Do you want to perform these actions?
Terraform will perform the actions described above.
Only 'yes' will be accepted to approve.
Enter a value: yes
bigip_waf_policy.this: Creating...
bigip_waf_policy.this: Still creating... [10s elapsed]
bigip_waf_policy.this: Still creating... [20s elapsed]
bigip_waf_policy.this: Still creating... [30s elapsed]
bigip_waf_policy.this: Still creating... [40s elapsed]
bigip_waf_policy.this: Creation complete after 41s [id=EdchwjSqo9cFtYP-iWUJmw]
Apply complete! Resources: 1 added, 0 changed, 0 destroyed.
➜ terraform-provider-bigip git:(devel) ✗ terraform apply
bigip_waf_policy.this: Refreshing state... [id=EdchwjSqo9cFtYP-iWUJmw]
No changes. Your infrastructure matches the configuration.
Terraform has compared your real infrastructure against your configuration and found no differences, so no changes are needed.
Apply complete! Resources: 0 added, 0 changed, 0 destroyed.
Modification in server technologies:
➜ terraform-provider-bigip git:(devel) ✗ terraform apply
bigip_waf_policy.this: Refreshing state... [id=EdchwjSqo9cFtYP-iWUJmw]
Terraform used the selected providers to generate the following execution plan. Resource actions are indicated with the following symbols:
~ update in-place
Terraform will perform the following actions:
# bigip_waf_policy.this will be updated in-place
~ resource "bigip_waf_policy" "this" {
id = "EdchwjSqo9cFtYP-iWUJmw"
name = "scenario2"
~ server_technologies = [
# (2 unchanged elements hidden)
"Unix/Linux",
+ "MongoDB",
]
# (9 unchanged attributes hidden)
}
Plan: 0 to add, 1 to change, 0 to destroy.
Do you want to perform these actions?
Terraform will perform the actions described above.
Only 'yes' will be accepted to approve.
Enter a value: yes
bigip_waf_policy.this: Modifying... [id=EdchwjSqo9cFtYP-iWUJmw]
bigip_waf_policy.this: Still modifying... [id=EdchwjSqo9cFtYP-iWUJmw, 10s elapsed]

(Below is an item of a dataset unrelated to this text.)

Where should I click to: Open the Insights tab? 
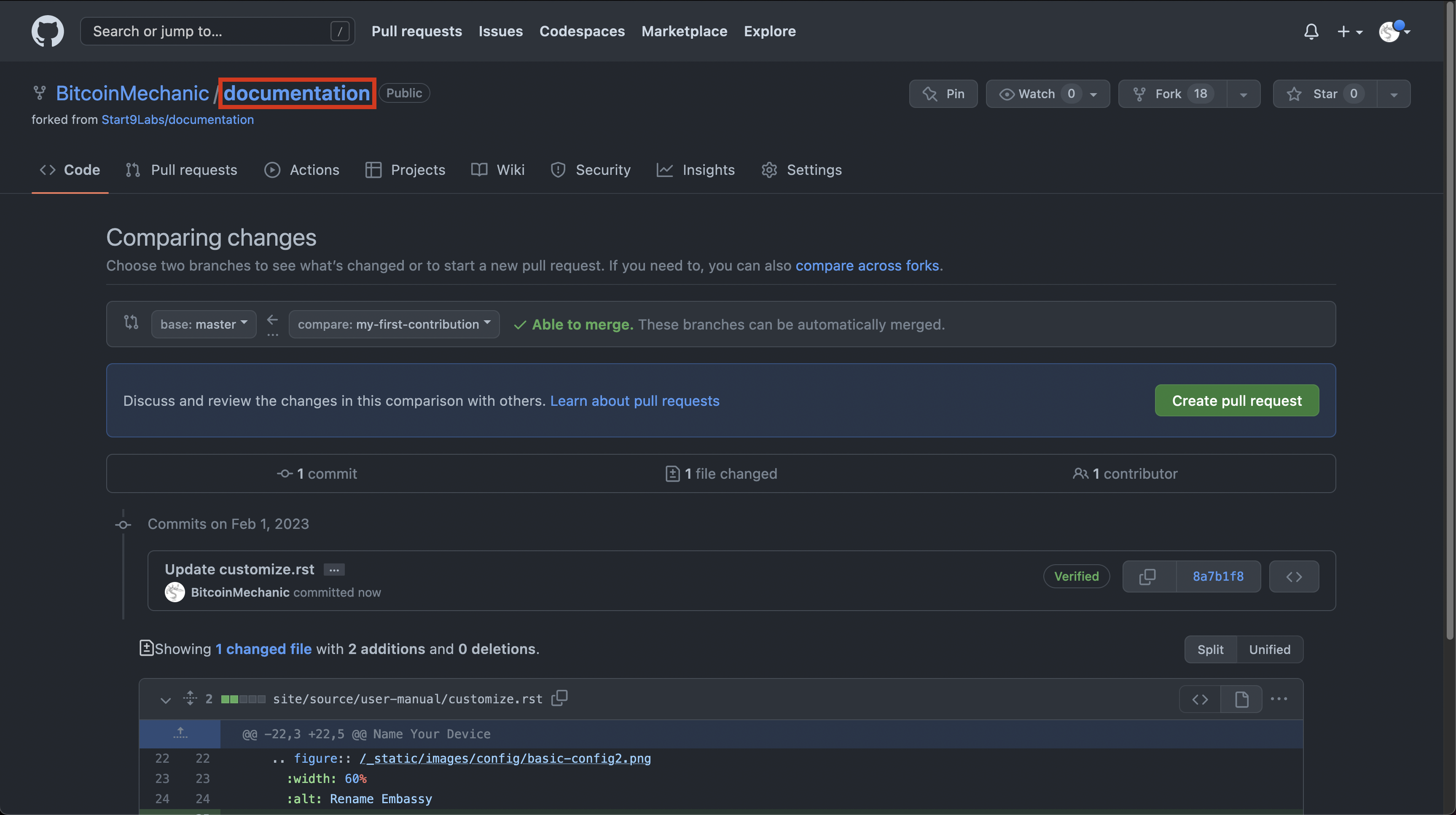696,169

bigip_waf_policy.this: Still modifying... [id=EdchwjSqo9cFtYP-iWUJmw, 20s elapsed]
bigip_waf_policy.this: Modifications complete after 28s [id=EdchwjSqo9cFtYP-iWUJmw]

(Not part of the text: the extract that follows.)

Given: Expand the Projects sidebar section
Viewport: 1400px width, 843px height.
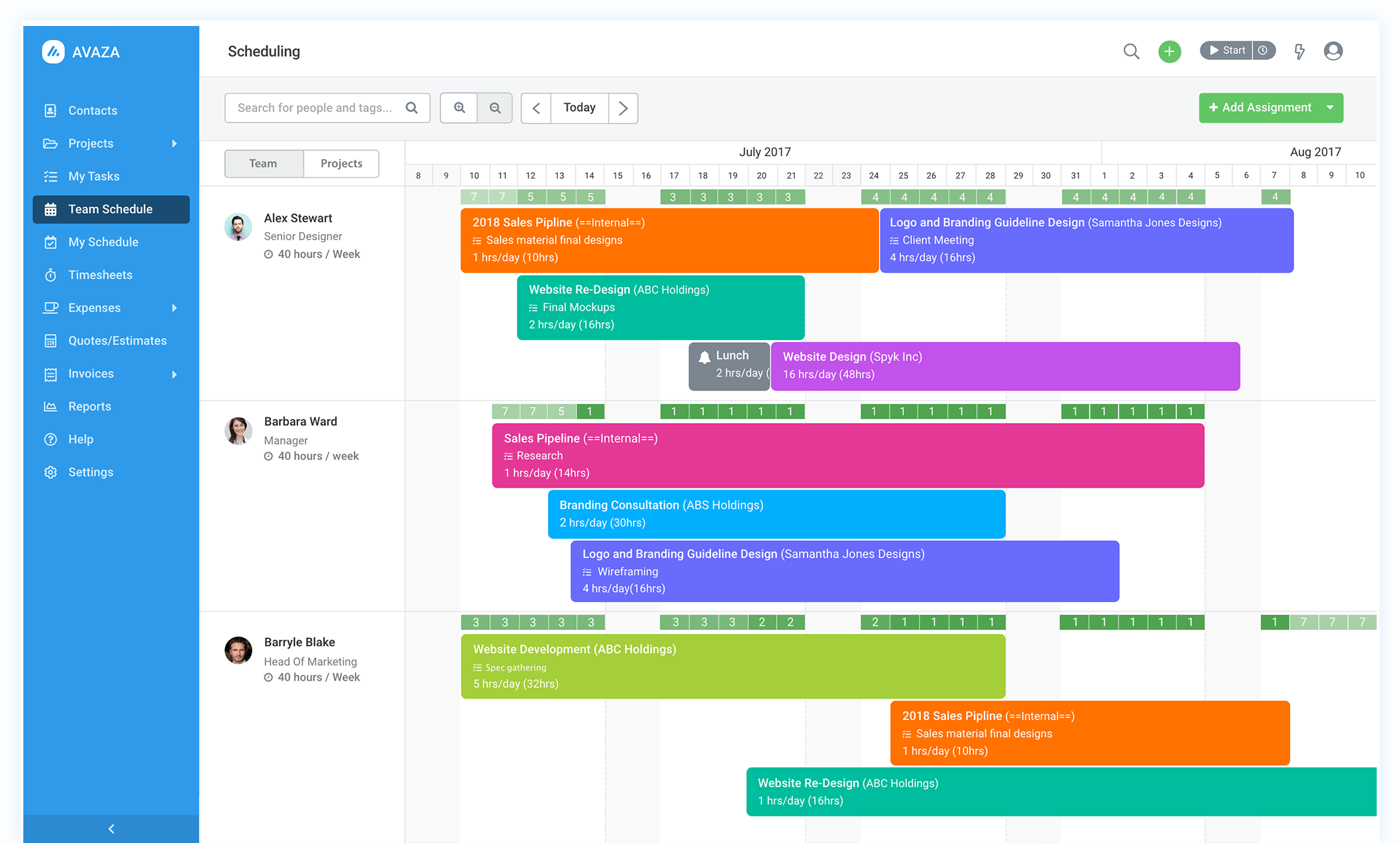Looking at the screenshot, I should (175, 143).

Apply complete! Resources: 0 added, 1 changed, 0 destroyed.
Hi @RavinderReddyF5,
Thank you for following up. Ive tried again and the problem persists. Ive also tried to apply it to another F5 under the same circumstances and it remains a problem:
~ policy_id = "yJGcupcKlFiUO9d_aD-z6A" -> (known after apply)
~ server_technologies = [
# (3 unchanged elements hidden)
"Unix/Linux",
+ "MongoDB",
]
~ template_name = "POLICY_TEMPLATE_BLANK" -> "POLICY_TEMPLATE_RAPID_DEPLOYMENT" # forces replacement
# (6 unchanged attributes hidden)
# (1 unchanged block hidden)
}
Plan: 1 to add, 0 to change, 1 to destroy.
Changes to Outputs:
~ policyId = "yJGcupcKlFiUO9d_aD-z6A" -> (known after apply)
Do you want to perform these actions?
Terraform will perform the actions described above.
Only 'yes' will be accepted to approve.
Perhaps it is a problem with the specific F5 version. I will try to replicate it with version 16.1.
hi @Otimun, please do open new issue if the problem still persist
Environment
Summary
When creating a policy and then updating the policy, a terraform apply first deletes the policy before recreating it.
Cause mentioned by terraform is: ~ template_name = "POLICY_TEMPLATE_BLANK" -> "POLICY_TEMPLATE_RAPID_DEPLOYMENT" # forces replacement
It seems the template_name is not saved properly after use.
Steps To Reproduce
Steps to reproduce the behavior:
terraform apply
Adjust server_technologies:
terraform apply
Expected Behavior
The object gets modified with the new server technology.
Actual Behavior
After the second terraform apply, terraform wants to recreate the object instead of modifying it. The cause in the logs seem to indicate that this is due to a change in template_name, however this has not been changed.
Most probable cause is that the template_name is not properly saved.
Logs:
When adding an extra server technology like MongoDB, and rerunning terraform apply the following logs are shown: ~ policy_id = "EdchwjSqo9cFtYP-iWUJmw" -> (known after apply) ~ server_technologies = [
(2 unchanged elements hidden)
Plan: 1 to add, 0 to change, 1 to destroy.